Transcriptome- and Proteome-Wide Effects of a Circular RNA Encompassing Four Early Exons of the Spinal Muscular Atrophy Genes
Luo, Scientific Reports. 2024.
https://pubmed.ncbi.nlm.nih.gov/38714739/
Spinal muscular atrophy (SMA) is a leading genetic cause of mortality in infants and often results from a deficiency of deletions of or mutations in the SMN1 gene. In this study, researchers report the transcriptome- and proteome-wide effects of overexpression of C2A‑2B3-4, a circular RNA produced by SMN1 and SMN2, in cells. They report that C2A-2B-3-4 is associated with expression of genes associated with chromatin remodeling, transcription, spliceosome function, ribosome biogenesis, lipid metabolism, cytoskeletal formation, cell proliferation, and neuromuscular junction formation. More work is needed to investigate the role of these genes in processes associated with SMA and other pathological conditions, including cancer and male infertility. Supported by ORIP (T35OD027967) and NINDS.

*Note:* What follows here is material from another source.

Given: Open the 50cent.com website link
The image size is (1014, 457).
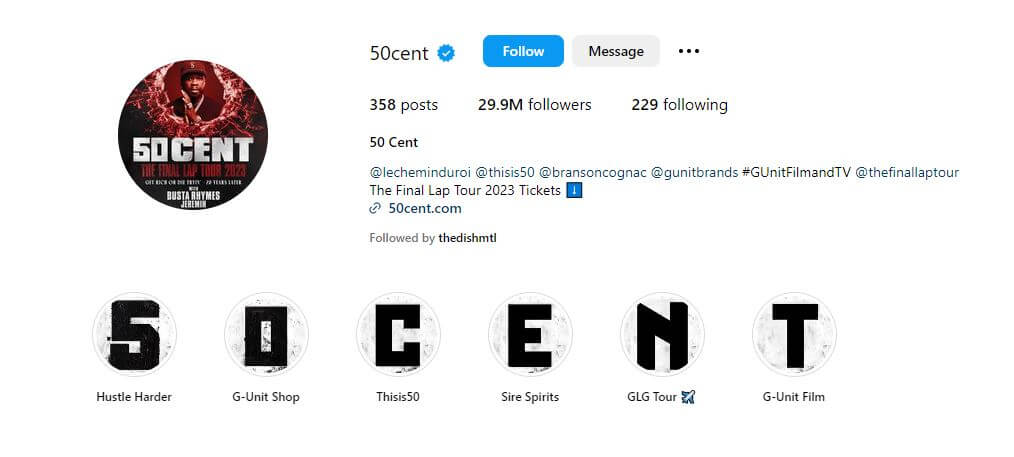Looking at the screenshot, I should point(425,208).
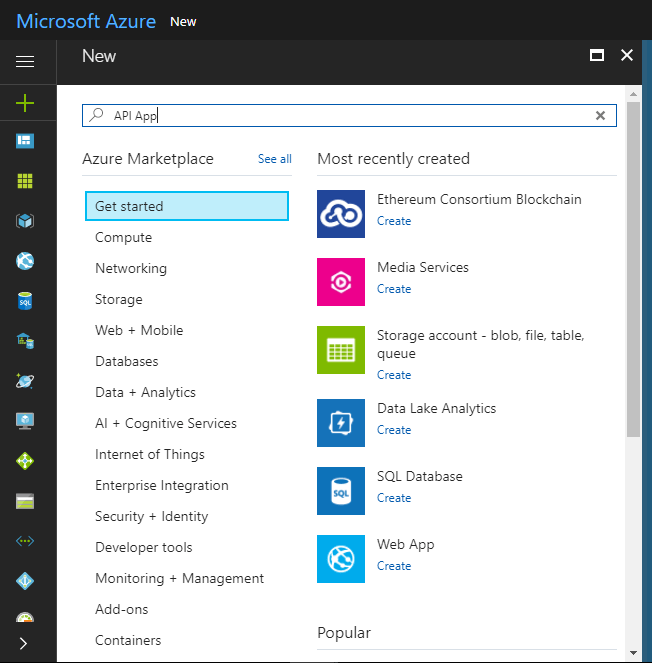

Advancing Human Disease Research with Fish Evolutionary Mutant Models
Beck et al., Trends in Genetics. 2021.
https://pubmed.ncbi.nlm.nih.gov/34334238/
Model organism research is essential to understand disease mechanisms. However, laboratory-induced genetic models can lack genetic variation and often fail to mimic disease severity. Evolutionary mutant models (EMMs) are species with evolved phenotypes that mimic human disease. They have improved our understanding of cancer, diabetes, and aging. Fish are the most diverse group of vertebrates, exhibiting a kaleidoscope of specialized phenotypes, many that would be pathogenic in humans but are adaptive in the species' specialized habitat. Evolved compensations can suggest avenues for novel disease therapies. This review summarizes current research using fish EMMs to advance our understanding of human disease. Supported by ORIP (R01OD011116), NIA, NIDA, and NIGMS.